Status: Preprint on arXiv
GitHub: github.com/rylanmalarchick/lindblad-bench
Paper: arXiv:2603.18052 -- "Cache Hierarchy and Vectorization Analysis of Lindblad Master Equation Simulation for Near-Term Quantum Control"
Overview
For near-term quantum control -- optimal pulse engineering, feedback controllers, robustness sweeps -- the simulation bottleneck is dense matrix-vector multiplication on small systems (d=3 to d=27). At these scales, Python dispatch overhead dominates actual arithmetic, and the working set fits entirely in CPU cache. This paper analyzes where the time actually goes and what compiler/memory layout choices matter.
The core observation: a 9x9 complex matrix-vector product (d=3 transmon) is 648 FLOPs and 1.3 KB. That fits in L1 cache. The bottleneck isn't the math -- it's everything around it.
Key Results
| Metric | Value |
|---|---|
| Speedup (SoA + O3 + ffast-math) | 2-4x over scalar baseline |
| Arithmetic intensity | ~0.5 FLOP/byte (bandwidth-bound) |
| d=3 working set | 1.3 KB (L1 cache) |
| d=9 working set | 105 KB (L2 boundary) |
| d=27 working set | 8.5 MB (L3 boundary) |
Cache Hierarchy Scaling
| Hilbert dim | Liouvillian size | Fits in | Regime |
|---|---|---|---|
| d=3 | 9x9 = 1.3 KB | L1 (48 KB) | Compute-bound |
| d=9 | 81x81 = 105 KB | L2 (2 MB) | Transitional |
| d=27 | 729x729 = 8.5 MB | L3 (36 MB) | Bandwidth-bound |
| d=81 | 6561x6561 = 690 MB | RAM | Memory-bound |
Approach
- Bare-metal C library -- no dependencies, C11, cache-aligned allocations
- Pade [13/13] matrix exponential -- Higham 2005 scaling-and-squaring for propagator precomputation
- Roofline modeling -- measured arithmetic intensity vs peak throughput to identify bottleneck regime
- Compiler flag sweep -- scalar, O2, O3, O3+native, O3+native+ffast-math across GCC builds
- Assembly analysis -- Godbolt verification of AVX2 FMA generation (
vfmadd231pd)
The key finding: -ffast-math is essential for GCC to auto-vectorize complex arithmetic. Without it, strict IEEE 754 compliance prevents the compiler from reordering floating-point operations needed for SIMD.

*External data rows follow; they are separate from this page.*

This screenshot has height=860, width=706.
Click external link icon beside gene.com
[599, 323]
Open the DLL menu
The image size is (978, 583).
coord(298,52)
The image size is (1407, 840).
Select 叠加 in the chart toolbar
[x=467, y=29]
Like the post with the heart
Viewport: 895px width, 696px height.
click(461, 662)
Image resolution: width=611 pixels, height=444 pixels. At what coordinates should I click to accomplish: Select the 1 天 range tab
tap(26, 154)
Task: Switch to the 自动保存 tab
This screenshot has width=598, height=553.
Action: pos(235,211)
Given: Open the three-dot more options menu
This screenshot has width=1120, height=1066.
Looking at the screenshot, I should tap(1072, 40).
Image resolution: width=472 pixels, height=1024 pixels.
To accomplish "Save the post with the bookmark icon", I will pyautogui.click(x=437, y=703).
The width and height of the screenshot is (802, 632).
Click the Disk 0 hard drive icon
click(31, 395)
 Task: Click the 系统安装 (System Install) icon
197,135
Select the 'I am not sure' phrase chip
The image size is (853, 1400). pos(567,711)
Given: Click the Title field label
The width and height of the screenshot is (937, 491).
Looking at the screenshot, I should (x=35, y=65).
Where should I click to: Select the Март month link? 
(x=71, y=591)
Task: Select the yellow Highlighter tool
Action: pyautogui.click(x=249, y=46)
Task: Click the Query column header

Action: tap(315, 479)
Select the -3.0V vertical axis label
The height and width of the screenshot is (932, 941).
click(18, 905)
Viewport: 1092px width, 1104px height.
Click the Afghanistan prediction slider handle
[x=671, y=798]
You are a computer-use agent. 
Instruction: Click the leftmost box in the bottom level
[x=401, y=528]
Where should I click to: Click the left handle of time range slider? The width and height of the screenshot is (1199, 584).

Structure-of-Arrays Layout
The standard approach stores complex numbers as interleaved (re, im) pairs (Array-of-Structures). Switching to separate real and imaginary arrays (Structure-of-Arrays) enables wider SIMD loads and eliminates cross-lane shuffles:
AoS: [re0, im0, re1, im1, re2, im2, ...] -- 128-bit loads mix re/im
SoA: [re0, re1, re2, re3, ...] -- 256-bit loads are pure re
[im0, im1, im2, im3, ...] -- 256-bit loads are pure im
Connection to QubitOS
This library is the standalone performance study informing the QubitOS Tier 2 solver (C fast path for d <= 27). The FFI interface in QubitOS is designed to call into this library. The cache hierarchy analysis explains why small-system simulation should use precomputed propagators rather than adaptive ODE integrators.
Technology Stack
| Category | Technology |
|---|---|
| Language | C11, POSIX |
| Build | CMake, multiple build variants |
| Analysis | Python (NumPy, matplotlib), perf counters |
| Validation | QuTiP 5.x reference, Hilbert-Schmidt norm < 1e-6 |
| Paper | LaTeX, quantumarticle class |
Links
Citation
Malarchick, R. (2026). "Cache Hierarchy and Vectorization Analysis of
Lindblad Master Equation Simulation for Near-Term Quantum Control."
arXiv:2603.18052.